作家さんから出版社に来てくれる時代ではなく、どちらかと言えば、出版社が探しに行かなければならない時代だなと思っています」

同人誌即売会が減少すると・・・

   しかし新型コロナウイルス感染症拡大の影響で、コミティアをはじめとする同人誌即売会の開催は減少している。同人誌即売会が減少するとマンガ業界はどうなるのだろうか。 マッグガーデンの飯田さんと新福さんは、危機感を露わにする。

「ファーストチョイスになる出版社群はブランドと資本力がありますので門戸を叩いて頂けるという状況が残り、もしかすると趨勢に影響はないかもしれません。ただ、『魔法使いの嫁』がそうであったように、こぼれ落ちるものはある。イベントがあるからこそ、そういった作品を世に出してみようと作家も思うので、なくなれば、世に出るべきだった作品が日の目をみない事に繋がるのではと思います」(新福さん)

   BookLiveの河田さんも、影響が出てくるのではないかという見方を示す。

「同人誌即売会が減ってしまうと、クリエイターや作家さんが作品を発表する場が少なくなってしまいます。
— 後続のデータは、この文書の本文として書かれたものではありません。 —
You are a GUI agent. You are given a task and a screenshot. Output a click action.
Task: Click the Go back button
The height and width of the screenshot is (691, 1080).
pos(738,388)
直接どのくらい影響が出てくるかはわかりません。すべての作家さんが同人誌即売会で育つわけではないですが、ここから生まれてくる作家さんもいらっしゃいますし、才能を持った人が世に出るチャンスは多いほうがいいと思います」

   一方で昨今は、オンラインの同人誌即売会が頻繁に開催されている。マンガワンの和田さんは、オンラインでのイベントがリアルに代わる可能性があるとみている。

「描きたい人思っている人とそれを欲しいと思っている人は、イベントがなくなったら消滅するのではなく、取引の流れを変えて残ると思います。
いろんなイベントがオンライン開催を模索していく中で、便利なものが登場すればリアルイベントに代わってくる可能性もあると思います。
リアルイベントのいいところは偶然通り過ぎた人の目に留まるようなところだと思いますが、同じようなことがSNS上でも起きているので、それも置き換え可能なのかもしれません」

   J-CASTニュースは以前、大規模同人誌即売会の主催者たちにオンラインとオフラインイベントの違いについて取材している。(「コミケ運営・赤ブー・コミVに聞く コロナ禍で浮き彫り、同人誌即売会の『役割』と『これから』」、2020年7月29日配信)その際、主催者たちは参加者のモチベーションを心配していた。
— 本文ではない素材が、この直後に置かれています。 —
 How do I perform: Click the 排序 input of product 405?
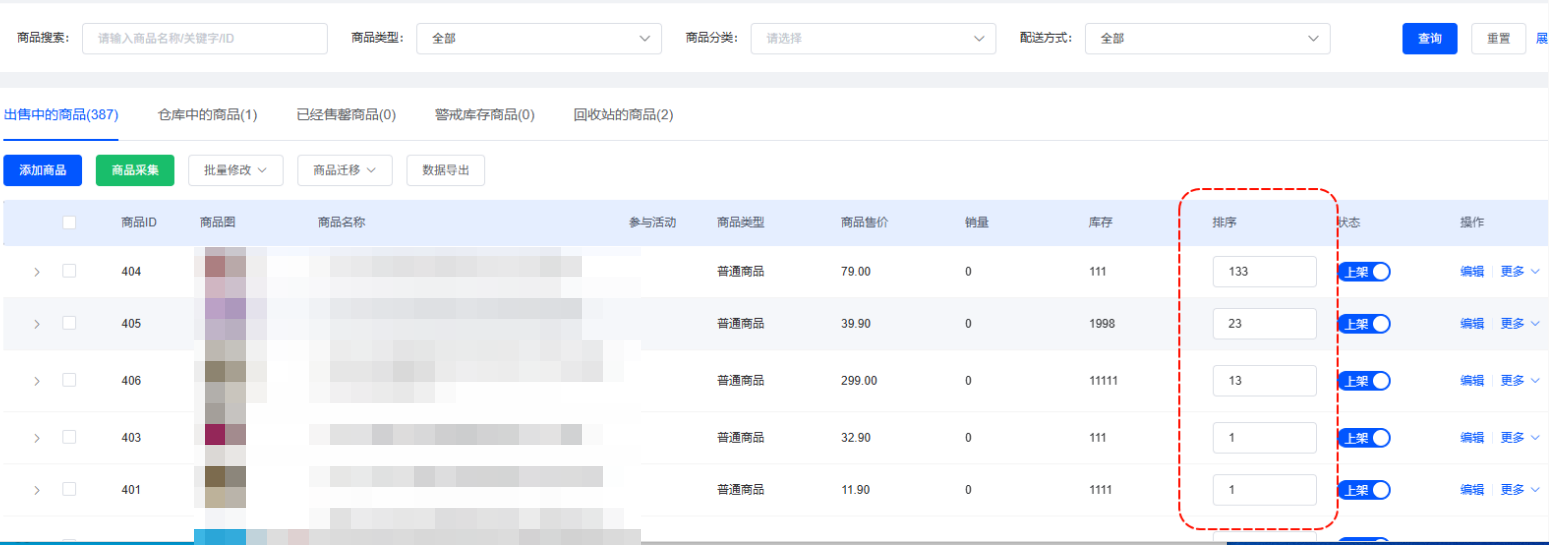tap(1264, 324)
   マッグガーデンの新福さんも、「筆が止まってしまう人もいるのではないか」と心配している。

「オンライン上の数字が可視化された世界に晒された時、商業やほかの人気作品と同じ土俵の中でモチベーションが維持するのは難しいのではないかなと思います。目の前でお客さんが購入する『1』とダウンロード数の『1』では受ける印象も違うのではと思います。
本を手にしてくれる人を目の当たりにすると、次の執筆へのモチベーションにもつながる。そういう相手がみえる交流も書き手にとって大きな意義でしょうから、それが喪われると執筆を止めてしまう方もいるのではという心配はあります。」

距離感が難しい同人誌即売会

   マッグガーデンはコミティアを応援するサイトも設置し、ヤマザキさんをはじめとするコミティア出身の作家の応援メッセージなどを掲載している。コミティアのクラウドファンディングを周知したいという想いと、沢山の作家に出会った大事な場であることを伝えたいという意図から用意したとのことだった。
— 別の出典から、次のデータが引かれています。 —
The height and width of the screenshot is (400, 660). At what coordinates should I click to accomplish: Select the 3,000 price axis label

   その一方で、新福さんは同人誌即売会とは適切な距離を保っていきたいともは話す。

「同人誌即売会は商業から切り離されたところで、自由に創作活動を行いたいという理念があるのではないかと思います。そのため今回弊社では寄付をさせていただきましたが、今後スポンサーや協賛といった形で支援することは想定しておりません。
これは個人的な考えですが、資本関係の中にひとたび組み込まれたら自由な創作は残るのかという疑問があります。やはりビジネスになった瞬間に描けるもの、描けないものが生まれてきてしまうのではないかと考えると、そのきっかけにはなりたくないなという思いもあります」

   また新福さんは同人誌即売会に参加する際には、文化 に敬意をもって接したいと話した。

「同人誌即売会で『商業出版にしませんか』と出版社が言って回ることが正なのかということは、自分自身、常に問い続けないといけないと思います。商業出版だけが漫画である訳ではないので。一定のリスペクトや理解を持ったうえで、適切な距離で関わらせていただければ嬉しいなと思います」

   そして最後に、こう訴えた。

「弊社としては、同人イベントというのは距離感を間違えてはいけないと思いつつも、非常に意義深いものだと思っています。
コロナによるイベント存続の危機は終わっておらず未だ、予断を許さない、いつなくなってもおかしくない状態だと思います。僕が述べる事ではありませんが、コミティアにしてもコミケットにしても、ひとりひとりの参加者のコミットメントこそが力なのだと思いますので、自分が好きなイベントは引き続き気にかけてほしいと思います。僕個人としても、継続したコミットを行いたいと思っています。」